Records shown:
----
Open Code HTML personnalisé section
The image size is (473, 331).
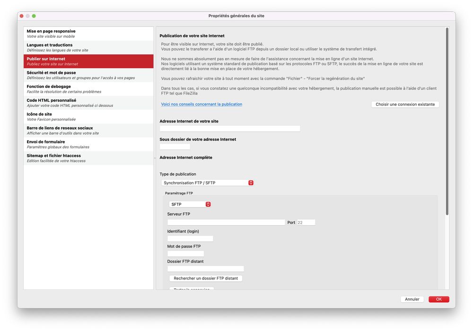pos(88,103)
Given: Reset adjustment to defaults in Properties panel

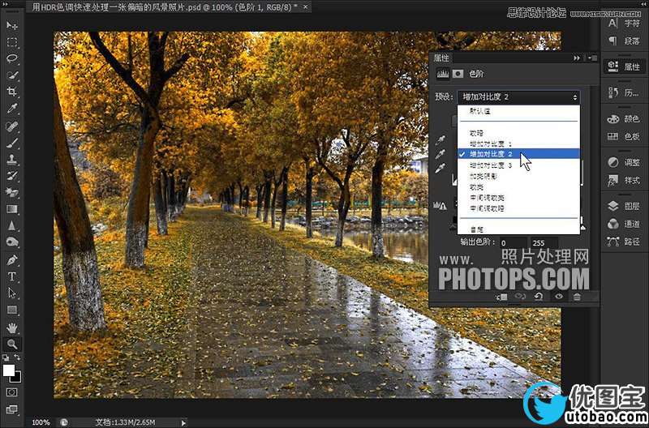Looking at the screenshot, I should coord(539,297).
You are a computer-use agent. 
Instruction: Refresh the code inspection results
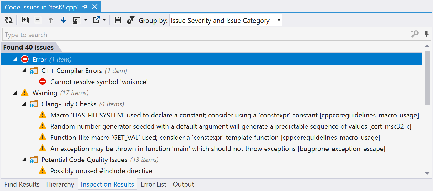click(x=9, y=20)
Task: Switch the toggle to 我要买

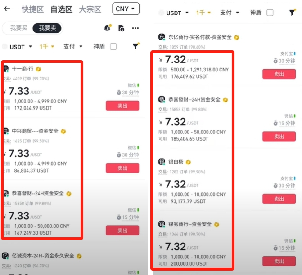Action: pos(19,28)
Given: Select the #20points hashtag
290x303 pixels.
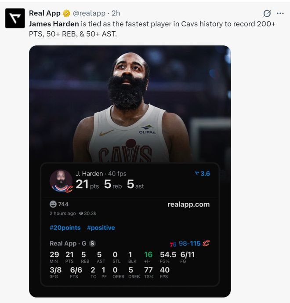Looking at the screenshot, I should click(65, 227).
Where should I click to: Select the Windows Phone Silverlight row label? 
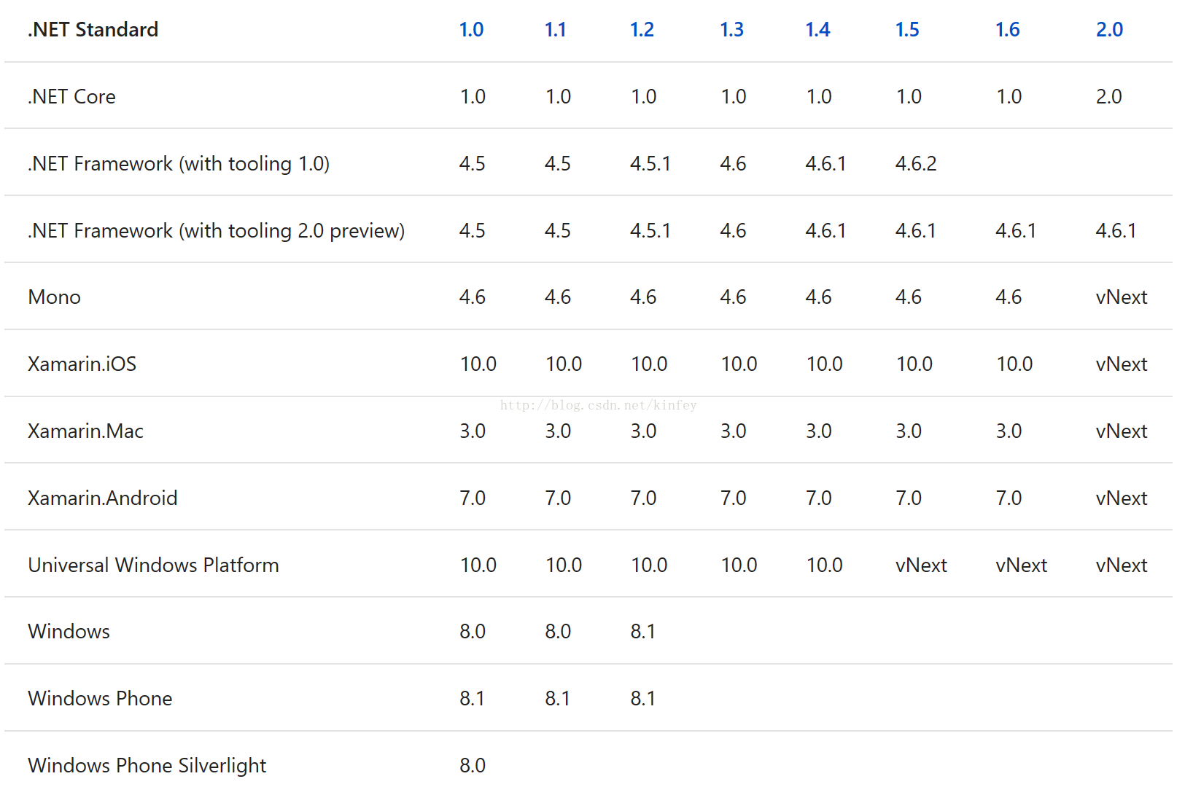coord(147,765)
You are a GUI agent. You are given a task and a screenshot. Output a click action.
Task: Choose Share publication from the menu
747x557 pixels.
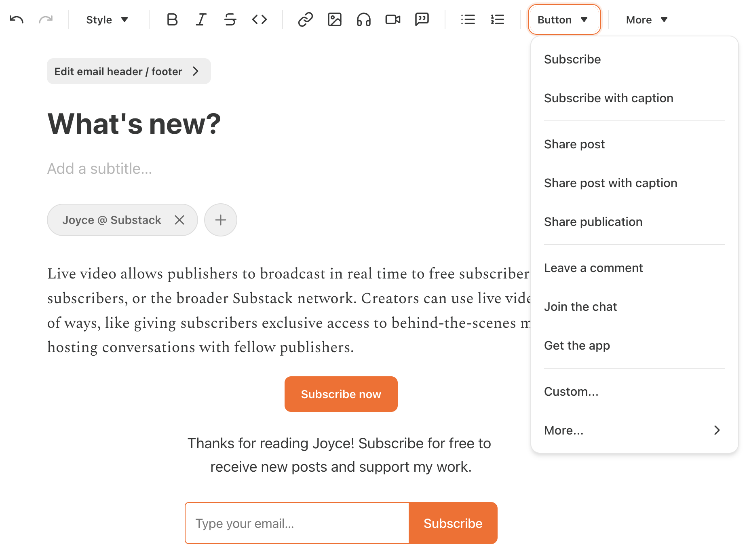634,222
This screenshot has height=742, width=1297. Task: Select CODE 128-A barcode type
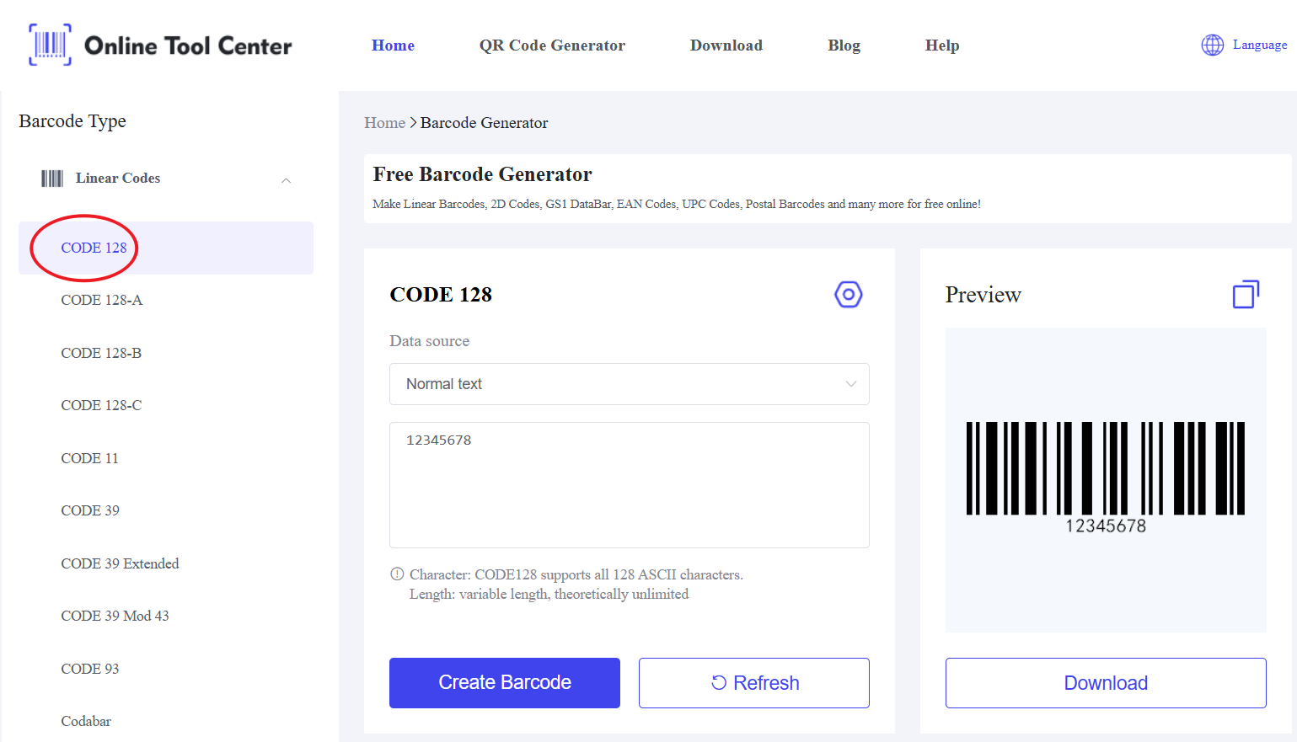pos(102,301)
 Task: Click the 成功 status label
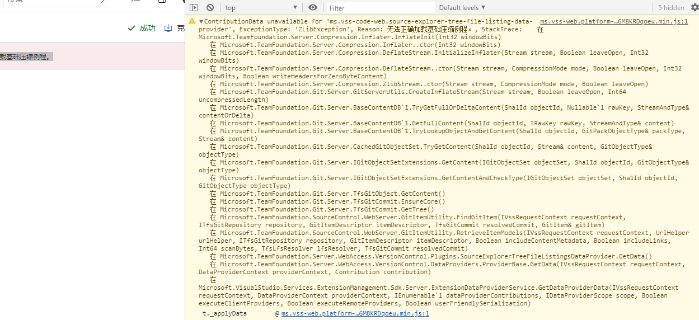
----
Assigned task: Print exactly the lines from the line with "Task: Choose Share publication from the menu" through the end of the data, both ends included, and print no pictures.

Solution:
Task: Choose Share publication from the menu
747x557 pixels.
634,222
This screenshot has height=742, width=1297. Task: Select CODE 128-A barcode type
pos(102,301)
 Task: Click the 成功 status label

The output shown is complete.